O problema central com que nos deparamos nestes casos é precisamente o da falta de consentimento do visado para a utilização das gravações e fotografias no processo, uma vez que a captação se reporta à prática de um facto com relevo jurídico-criminal e a sua reprodução no processo tem por objectivo fazer prova dos factos imputados ao arguido (fotografado ou gravado no momento da prática delitiva). Deste modo, consentir na referida reprodução significaria aceitar a utilização de meios de prova que lhe seriam desfavoráveis, hipótese que nos parece manifestamente inverosímil.

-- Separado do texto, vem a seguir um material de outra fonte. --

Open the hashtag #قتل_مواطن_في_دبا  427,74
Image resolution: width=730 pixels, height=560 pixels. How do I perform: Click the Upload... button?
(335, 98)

No entanto, socorrendo-nos das considerações «vitimodogmáticas» na interpretação das normas jurídico-criminais, vale dizer, na operação de delimitação do respectivo «conteúdo de imputação», cremos que aqueles casos em que o arguido haja sido captado no momento da prática de um ilícito criminal estarão arredados do seu âmbito de previsão.

Recorrendo aos requisitos que deixámos expostos no ponto anterior, temos que «vítima» será aquele cujas palavras ou imagem são captadas por meio técnico, com vista à posterior reprodução em sede probatória (= «vítima» de um potencial ilícito de gravações ou fotografias ilícitas, embora possam assumir relevo outros tipos legais de crime). Trata-se, ora, de averiguar se se pode considerar ter este ilícito (prima facie) sido «precipitado» pela sua «vítima» (= simultaneamente, arguido no processo penal em que a questão se discute). E deixámos escrito que a «precipitação» do ilícito em relação ao qual o arguido é considerado «vítima» apenas assumirá relevo quando com a sua conduta haja violado uma norma jurídico-penal, portanto, esteja em causa a prática de um ilícito-típico.

Reunidos os requisitos de que entendemos estar dependente a atribuição de relevância ao comportamento da «vítima», defendemos que a interpretação das normas jurídico-criminais pertinentes[12] deverá ser no sentido de uma «redução teleológica» do seu âmbito de previsão. Quer isto dizer que, naqueles casos em que a imagem da «vítima» haja sido captada no momento da comissão de um acto com relevo jurídico-penal, ou tenham sido as suas palavras criminosas alvo de gravação, não poderá prevalecer-se, no processo, da sua falta de consentimento, em ordem à obstaculização da respectiva reprodução nesta sede. É que excluindo do âmbito de previsão das normas jurídico-criminais aqueles casos em que o aparente ilícito-típico de que vem a ser alvo é «determinado» pela própria «vítima», a utilização[13], no processo, dos meios técnicos de captação mecânica não será susceptível de um juízo de ilicitude. Assim sendo, a sua admissibilidade no processo não estará barrada, pelo menos, por este motivo.  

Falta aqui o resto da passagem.